### Excerpt ###

When he lifted the chart table lid there was nothing in it now, except a
lone can of tuna fish. Nothing was dry, the stove was broken and the water
tanks were probably fouled through the vents. The engine itself may have
worked but the starter motor was surely dead as it was now underwater. The
engine wouldn’t have helped anyway, not unless we could get closer to shore
and now we were getting farther away every minute.
We had 4 electric bilge pumps, one was a large capacity pump. All 4
clogged with debris. The debris was from all the soft back books we had on
board. The cheaper paper turned to mush with all the sloshing and went
right through the screens into the pumps. There was no way we could operate
the manual pump in these conditions and to get that much water out. While
Jim was describing this to me, I kept looking over to where the liferaft
had been. Then the reality of our situation seemed to be clear to both of
us. I said, “I think we should activate the EPIRB” and he agreed. We had a
406 Mhz EPIRB and he went to get it out of its holder and brought it up to
our binocular box on the cabin (the binoculars were gone) and set it in
there and and pushed the button.

### Data ###

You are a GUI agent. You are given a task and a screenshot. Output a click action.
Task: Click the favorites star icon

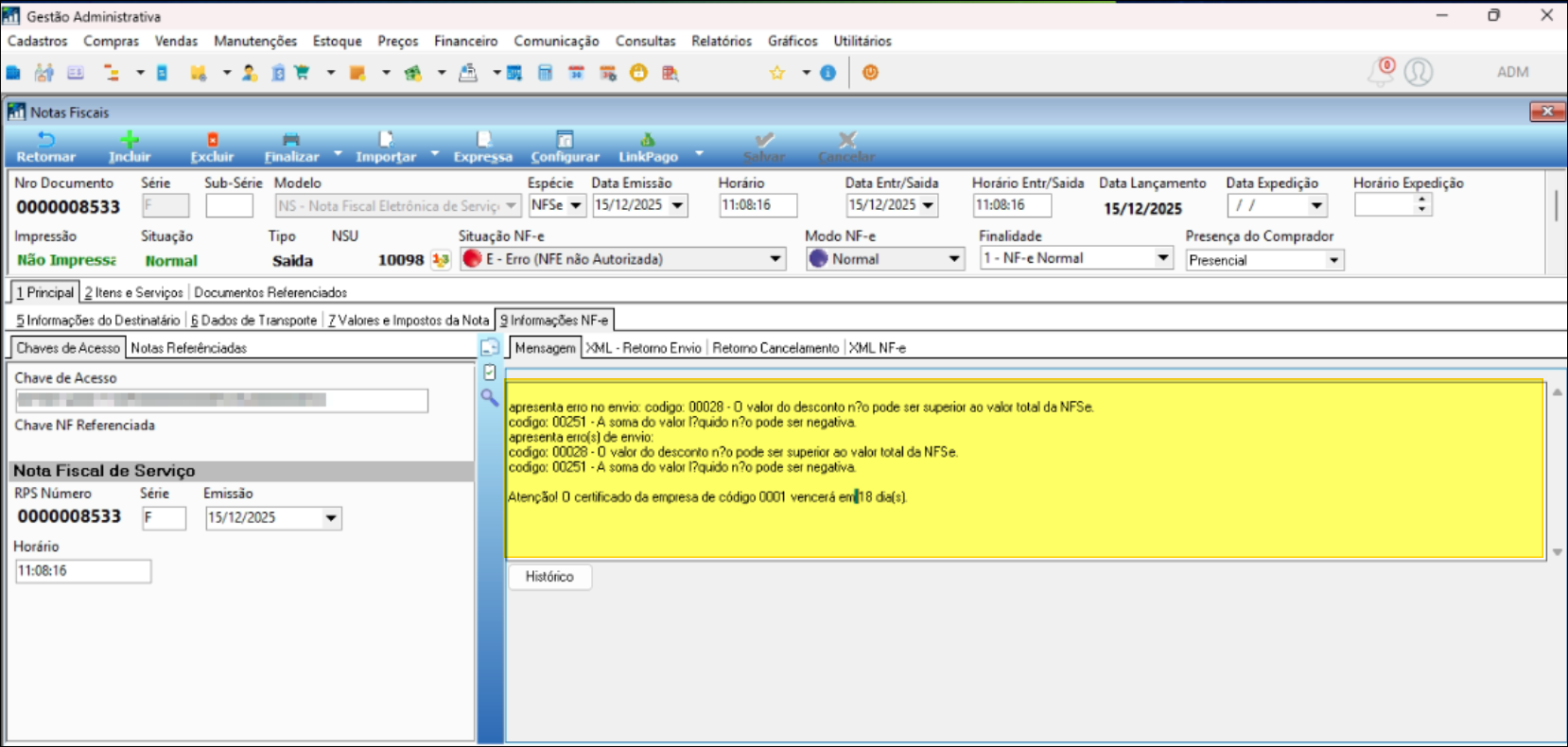777,73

###

▶ **Tasks and exercises**
1. According to the boat passage, why did all four electric bilge pumps stop working? Answer in one to three sentences.
2. Continue the boat passage from its final sentence.
None of the data above is needed here.

▶ **The responses**
1. All four pumps clogged with debris from the soft-back books on board. The sloshing water turned their cheap paper to mush, which passed through the screens and into the pumps.

2.
We couldn’t be sure that anyone would be able to get to us or hear us. We
had the EPIRB properly registered and overhauled with new batteries every
few years as required. Originally we had our daughters on the contact list,
but we got frustrated with trying to get them at times. It could be days
before we ever heard back and that could happen while we were in distress.
Jim had asked old buddies of his if they would be contacts. Ed was a HAM
radio operator and Richard was a tugboat captain. Both of these guys were
in almost daily contact with Jim through winlink and Jim would report our
position to them and the sea conditions. We had set off the EPIRB around
0538. The coast guard immediately contacted Ed and Richard to verify that
we were indeed in trouble and they reported back our position the evening
before, our course, our destination and that we had reported rough
conditions. Then they went into action.
Almost 4 hours later, as I was at the wheel, I heard the Coast Guard call
us on the old VHF radio in the aft cabin. I reached in to answer, “This is
Kelaerin”, and immediately felt we just might survive this ordeal after
all. They were coming from the Warrenton, Oregon base. They said they were
20 minutes away from us. I told them that incredibly the chart plotter was
still functioning and I could give them our exact position, which I did.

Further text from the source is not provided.